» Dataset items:
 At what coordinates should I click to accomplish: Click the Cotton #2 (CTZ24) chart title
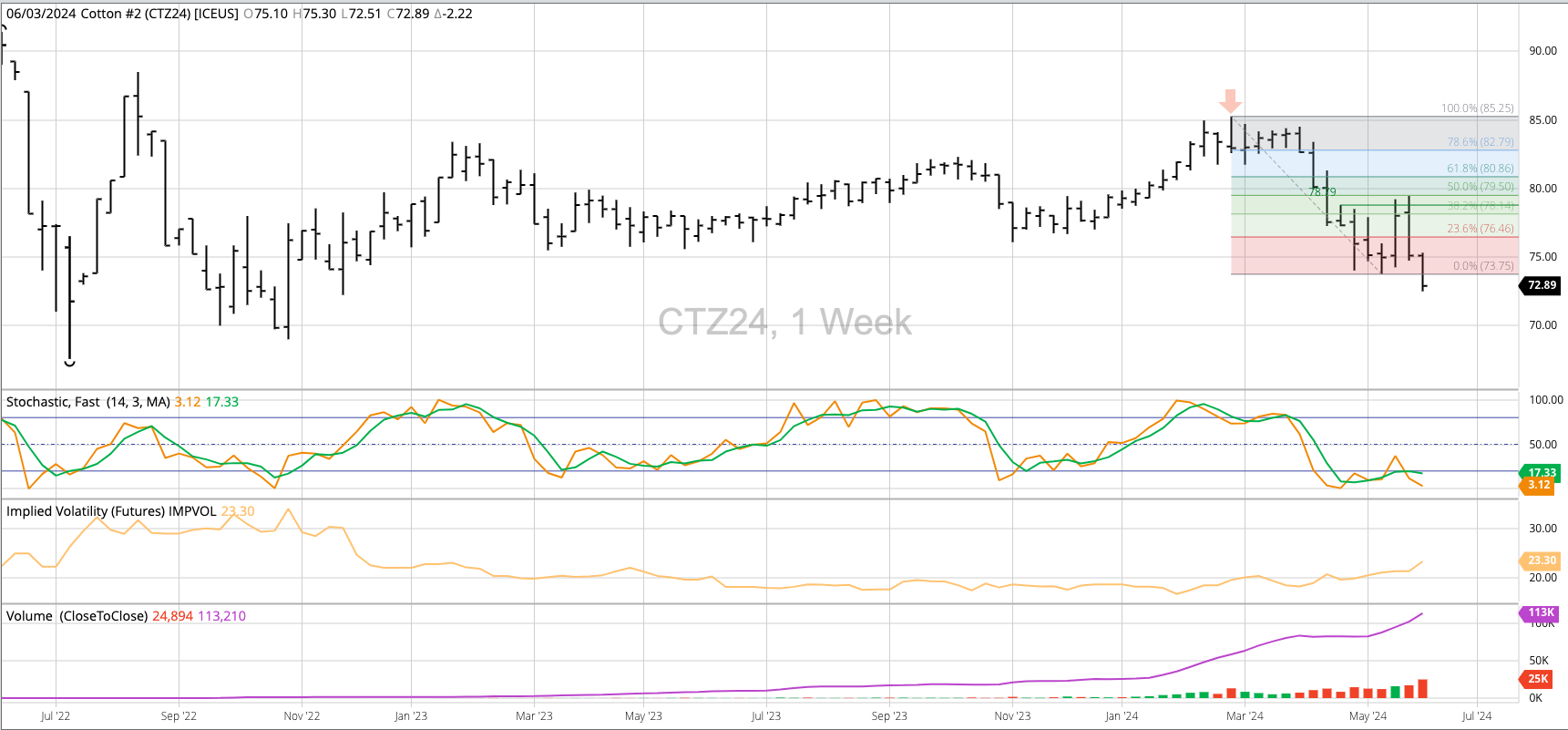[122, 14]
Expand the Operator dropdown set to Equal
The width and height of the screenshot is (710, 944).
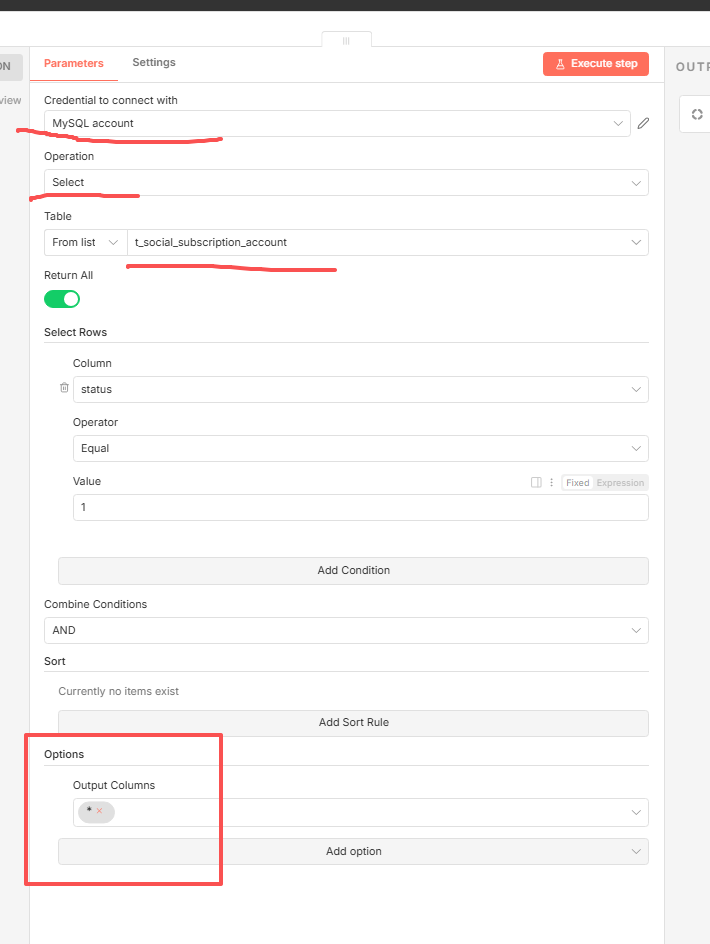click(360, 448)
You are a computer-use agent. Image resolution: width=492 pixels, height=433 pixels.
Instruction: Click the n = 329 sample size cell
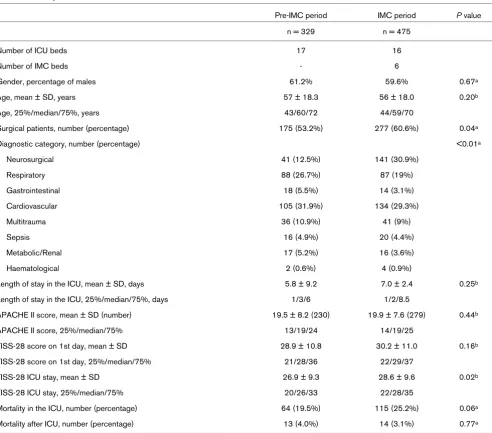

==

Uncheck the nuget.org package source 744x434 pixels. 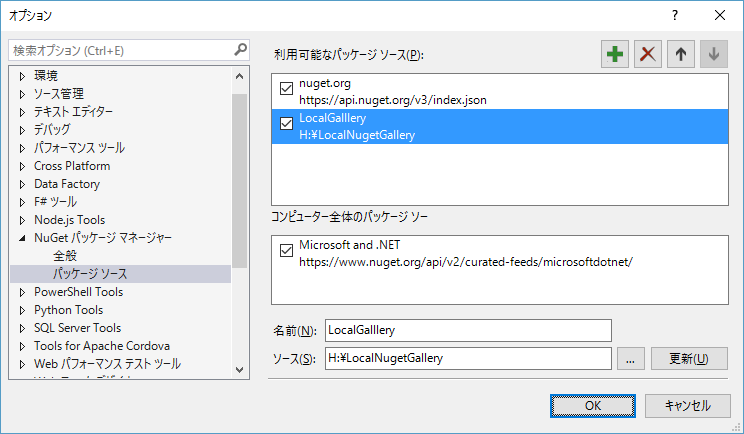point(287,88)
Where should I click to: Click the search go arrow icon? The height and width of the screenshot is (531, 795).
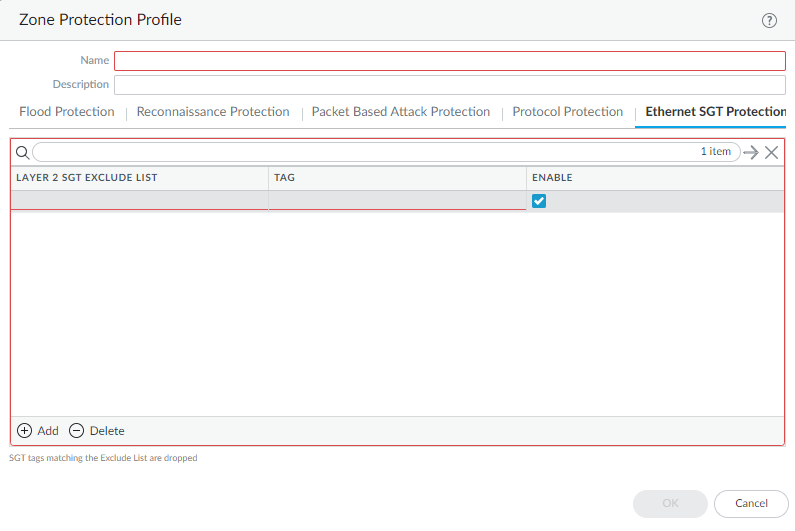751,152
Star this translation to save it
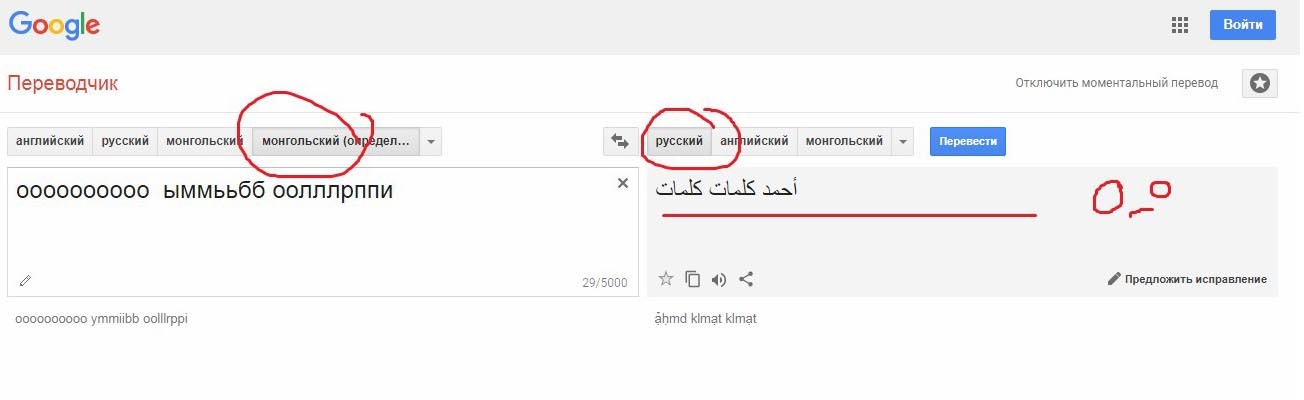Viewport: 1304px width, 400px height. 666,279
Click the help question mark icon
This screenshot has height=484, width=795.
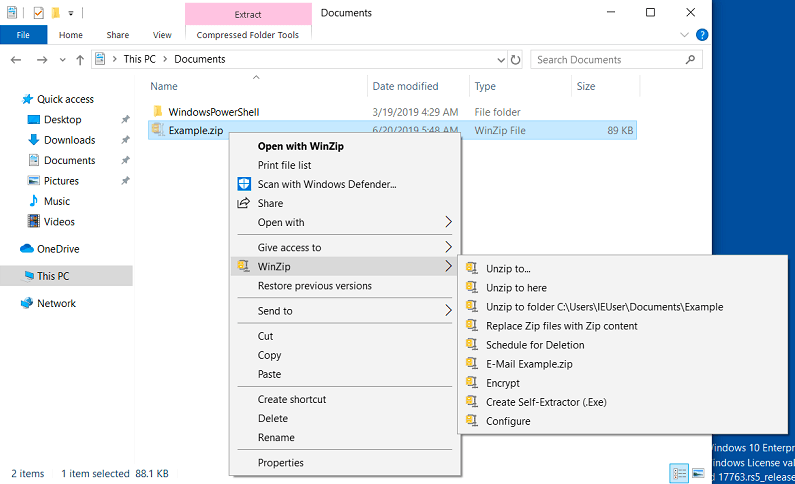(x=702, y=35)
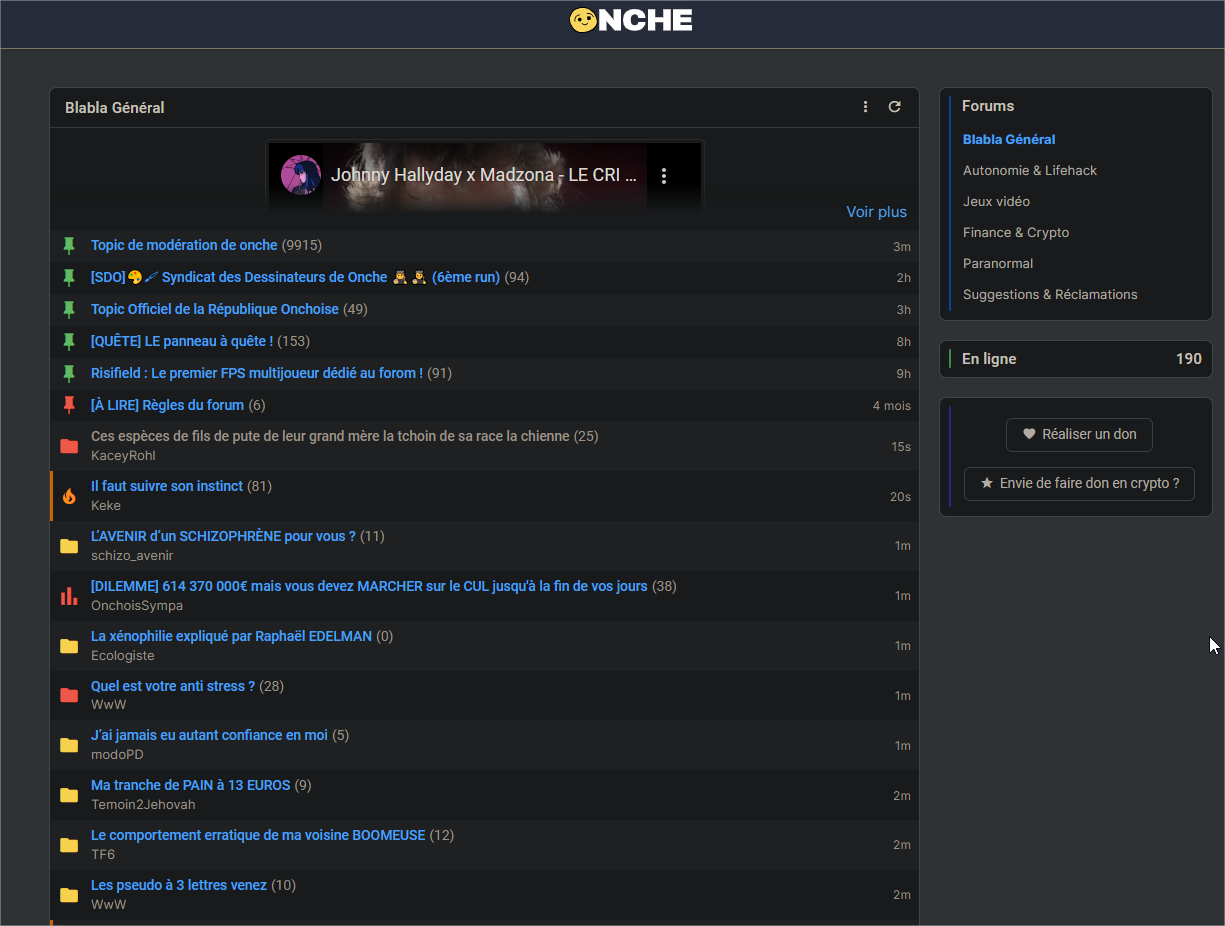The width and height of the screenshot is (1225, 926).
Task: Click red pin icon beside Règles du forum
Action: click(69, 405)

» Problem to solve: In the entries above, find the line that contains "At what coordinates" and the line that contains "Instruction: Click the". Reproduce exactly those two lines and every line between them, but not the pictures.

» Exercise answer:
 At what coordinates should I click to accomplish: Click the Cotton #2 (CTZ24) chart title
[122, 14]
Expand the Operator dropdown set to Equal
The width and height of the screenshot is (710, 944).
click(360, 448)
You are a computer-use agent. Image resolution: width=492 pixels, height=433 pixels.
Instruction: Click the n = 329 sample size cell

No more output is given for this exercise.